Para petani di wilayah Cilincing, Jakarta Utara, menghadapi risiko kegagalan panen yang serius akibat curah hujan yang tinggi. Musim penghujan telah menyebabkan lahan sawah yang ditanami bibit padi tergenang air.
“Musim panen pada awal tahun 2025 di Kelurahan Marunda dan Rorotan Kecamatan Cilincing terancam gagal panen dikarenakan sawah petani terendam banjir akibat curah hujan tinggi,” kata Ketua Gabungan Kelompok Tani Rorotan (Gapoktan) Maju Bersama, Asmat di Jakarta, Senin.

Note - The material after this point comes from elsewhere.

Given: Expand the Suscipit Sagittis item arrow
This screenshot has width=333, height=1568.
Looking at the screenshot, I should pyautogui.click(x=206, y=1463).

Ia menjelaskan bahwa secara umum, setiap musim petani kerap menghadapi tantangan berupa banjir selama musim hujan. Selain itu, ancaman lain yang sering muncul adalah serangan hama yang menyebabkan tanaman padi mengalami penyakit.
“Ini kendala penyakit padi sampai tiga kali, kemudian diberi urea, bagus lagi dan kemudian gagal lagi di kasih obat lagi, begitu keluar padi gabuk (tidak berisi),” kata dia.
Menurutnya, situasi ini tentu berdampak buruk bagi para petani, yang harus menanggung kerugian. Sebab, untuk mengelola satu hektare sawah, petani mengeluarkan biaya yang cukup besar, yaitu sekitar Rp8 hingga Rp10 juta sebagai modal awal.
“Makanya petani kita sebagian berhutang KUR dan banyak laporan yang belum bisa dilakukan pembayaran,” katanya.
Ia mengungkapkan bahwa puluhan anggota kelompok tani (Poktan) yang dia bina sebagian besar terpaksa menyerah. Mereka kesulitan untuk membayar pinjaman dari bank akibat hasil panen yang tidak memenuhi harapan dan tidak memberikan keuntungan yang memadai.
“Ada hasil walaupun tidak 100 persen, bahkan ada yang gagal panen 10 hektare,” kata dia.
Ia menyatakan bahwa meskipun mengalami kerugian, para petani di Rorotan tetap mempertahankan semangat mereka dalam melestarikan tradisi bertani.
Ia berharap agar pemerintah terus menjaga Marunda dan Rorotan sebagai pusat produksi padi yang penting di Jakarta Utara, sebagai upaya untuk mendukung ketahanan pangan di wilayah tersebut.